Source: MacroMicro.me

Taking these diverse forms of analysis in totality, the outlook for Bitcoin in 2026 is mixed: While valuations, money supply, and ETF purchases hint at upside potential, a shift in monetary policy, the behavior of long-term holders, and the 4-year cycle all point to weakness over the coming quarter. Accordingly, it makes sense to defer to the technical outlook (below) and watch the key levels for near-term setups, rather than blindly buying as readers might during a bull phase.

Of course, the catalysts we highlight in this report may not play out as expected – and to some extent, they may already be priced in, so readers should always exercise caution when trading Bitcoin and other cryptoassets. As ever, it will be critical to monitor a broad swath of macroeconomic and crypto-specific metrics as the year develops.

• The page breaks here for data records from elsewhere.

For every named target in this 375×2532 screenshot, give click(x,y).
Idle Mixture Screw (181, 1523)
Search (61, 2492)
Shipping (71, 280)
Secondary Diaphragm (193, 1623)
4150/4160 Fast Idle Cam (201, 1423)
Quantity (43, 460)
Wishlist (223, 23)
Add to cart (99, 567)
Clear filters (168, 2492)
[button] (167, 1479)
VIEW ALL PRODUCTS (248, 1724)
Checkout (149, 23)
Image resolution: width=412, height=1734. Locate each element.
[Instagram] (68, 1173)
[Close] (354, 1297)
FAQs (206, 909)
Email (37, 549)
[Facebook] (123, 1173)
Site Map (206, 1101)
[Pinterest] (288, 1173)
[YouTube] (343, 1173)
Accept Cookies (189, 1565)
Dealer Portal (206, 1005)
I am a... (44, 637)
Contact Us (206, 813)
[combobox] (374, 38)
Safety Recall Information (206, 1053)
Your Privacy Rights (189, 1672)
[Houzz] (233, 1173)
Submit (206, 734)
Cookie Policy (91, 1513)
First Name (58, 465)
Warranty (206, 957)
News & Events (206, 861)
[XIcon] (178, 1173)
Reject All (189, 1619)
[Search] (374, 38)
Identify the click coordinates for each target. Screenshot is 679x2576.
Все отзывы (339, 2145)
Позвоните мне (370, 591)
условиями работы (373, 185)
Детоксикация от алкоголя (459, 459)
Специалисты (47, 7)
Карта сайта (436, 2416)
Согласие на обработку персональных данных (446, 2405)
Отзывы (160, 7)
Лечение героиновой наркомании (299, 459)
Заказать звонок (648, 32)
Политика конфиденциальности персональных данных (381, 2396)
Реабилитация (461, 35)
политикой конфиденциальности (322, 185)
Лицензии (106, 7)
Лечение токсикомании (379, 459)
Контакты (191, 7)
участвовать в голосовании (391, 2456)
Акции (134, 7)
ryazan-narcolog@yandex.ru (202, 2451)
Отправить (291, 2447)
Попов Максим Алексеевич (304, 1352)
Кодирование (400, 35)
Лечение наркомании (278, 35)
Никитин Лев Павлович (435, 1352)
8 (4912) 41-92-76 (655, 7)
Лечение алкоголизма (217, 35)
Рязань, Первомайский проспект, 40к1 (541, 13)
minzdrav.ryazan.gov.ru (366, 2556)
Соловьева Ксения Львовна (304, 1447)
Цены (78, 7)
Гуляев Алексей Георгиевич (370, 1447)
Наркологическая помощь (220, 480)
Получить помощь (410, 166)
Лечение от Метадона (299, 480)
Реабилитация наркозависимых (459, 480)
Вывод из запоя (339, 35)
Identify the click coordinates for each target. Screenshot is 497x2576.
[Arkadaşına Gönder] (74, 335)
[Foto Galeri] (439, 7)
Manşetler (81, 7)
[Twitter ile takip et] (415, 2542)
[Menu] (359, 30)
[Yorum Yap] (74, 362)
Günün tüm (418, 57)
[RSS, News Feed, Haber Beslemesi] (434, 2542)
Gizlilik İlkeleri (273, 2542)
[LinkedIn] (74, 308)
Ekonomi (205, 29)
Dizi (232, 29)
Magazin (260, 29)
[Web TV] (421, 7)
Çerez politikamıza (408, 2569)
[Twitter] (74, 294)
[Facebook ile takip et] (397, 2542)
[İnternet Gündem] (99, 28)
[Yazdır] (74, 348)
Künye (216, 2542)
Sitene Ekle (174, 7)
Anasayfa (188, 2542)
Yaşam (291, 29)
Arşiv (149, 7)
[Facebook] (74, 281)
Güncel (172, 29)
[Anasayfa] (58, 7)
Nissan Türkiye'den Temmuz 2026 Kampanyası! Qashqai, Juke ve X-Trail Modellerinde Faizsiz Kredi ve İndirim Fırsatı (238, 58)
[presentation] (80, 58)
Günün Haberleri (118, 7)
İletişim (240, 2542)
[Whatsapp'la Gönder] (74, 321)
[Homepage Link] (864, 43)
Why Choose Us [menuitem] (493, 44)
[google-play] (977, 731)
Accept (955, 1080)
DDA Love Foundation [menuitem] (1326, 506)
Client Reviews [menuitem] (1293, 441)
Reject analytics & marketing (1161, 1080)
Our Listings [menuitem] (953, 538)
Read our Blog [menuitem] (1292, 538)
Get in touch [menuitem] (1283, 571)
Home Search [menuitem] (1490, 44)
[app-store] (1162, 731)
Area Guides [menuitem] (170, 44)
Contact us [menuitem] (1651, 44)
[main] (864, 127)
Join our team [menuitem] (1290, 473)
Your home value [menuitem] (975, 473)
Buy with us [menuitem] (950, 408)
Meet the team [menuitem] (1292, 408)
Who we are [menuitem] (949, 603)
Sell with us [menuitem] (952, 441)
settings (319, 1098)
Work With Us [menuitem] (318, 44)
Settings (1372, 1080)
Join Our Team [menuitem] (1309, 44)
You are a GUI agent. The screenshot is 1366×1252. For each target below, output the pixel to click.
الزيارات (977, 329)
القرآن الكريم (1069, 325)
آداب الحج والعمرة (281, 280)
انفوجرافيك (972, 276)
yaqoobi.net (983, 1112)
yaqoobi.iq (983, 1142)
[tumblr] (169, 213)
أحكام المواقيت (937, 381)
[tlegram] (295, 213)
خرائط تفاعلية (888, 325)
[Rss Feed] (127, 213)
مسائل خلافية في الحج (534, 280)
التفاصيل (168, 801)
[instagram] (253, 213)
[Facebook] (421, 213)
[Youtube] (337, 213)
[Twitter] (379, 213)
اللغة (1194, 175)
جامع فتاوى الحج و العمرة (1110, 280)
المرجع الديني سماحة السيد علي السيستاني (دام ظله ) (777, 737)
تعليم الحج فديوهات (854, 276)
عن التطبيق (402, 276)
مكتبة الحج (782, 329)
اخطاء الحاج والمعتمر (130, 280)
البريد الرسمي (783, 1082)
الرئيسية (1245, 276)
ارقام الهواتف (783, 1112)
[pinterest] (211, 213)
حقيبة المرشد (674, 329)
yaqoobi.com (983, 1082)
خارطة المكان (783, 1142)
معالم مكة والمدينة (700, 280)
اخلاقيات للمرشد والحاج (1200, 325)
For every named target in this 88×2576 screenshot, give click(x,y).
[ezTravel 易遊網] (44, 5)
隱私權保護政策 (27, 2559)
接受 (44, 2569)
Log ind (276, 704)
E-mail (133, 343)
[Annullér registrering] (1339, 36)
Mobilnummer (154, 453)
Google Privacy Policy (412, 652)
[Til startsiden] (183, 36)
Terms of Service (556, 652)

Bitcoin Technical Analysis – BTC/USD Weekly Chart

Bitcoin Weekly Chart

Source: TradingView, StoneX

Looking at the longer-term chart, Bitcoin remains in a downtrend off the October 2025 high. Since then, the cryptocurrency has formed a stairstep pattern lower, with occasional sideways consolidation ranges along the way, including the current one in the $60-$74K range as we go to press.

For now, there’s no evidence that the current downtrend is ending yet, with the next support zone starting in the mid-$50K range if the year-to-date lows are broken. This would represent a roughly -60% from the peak, aligning with the progressively smaller bear markets as the asset class has matured across cycles (-93%, -86%, -84%, -78% in 2011, 2014, 2018, and 2022 respectively.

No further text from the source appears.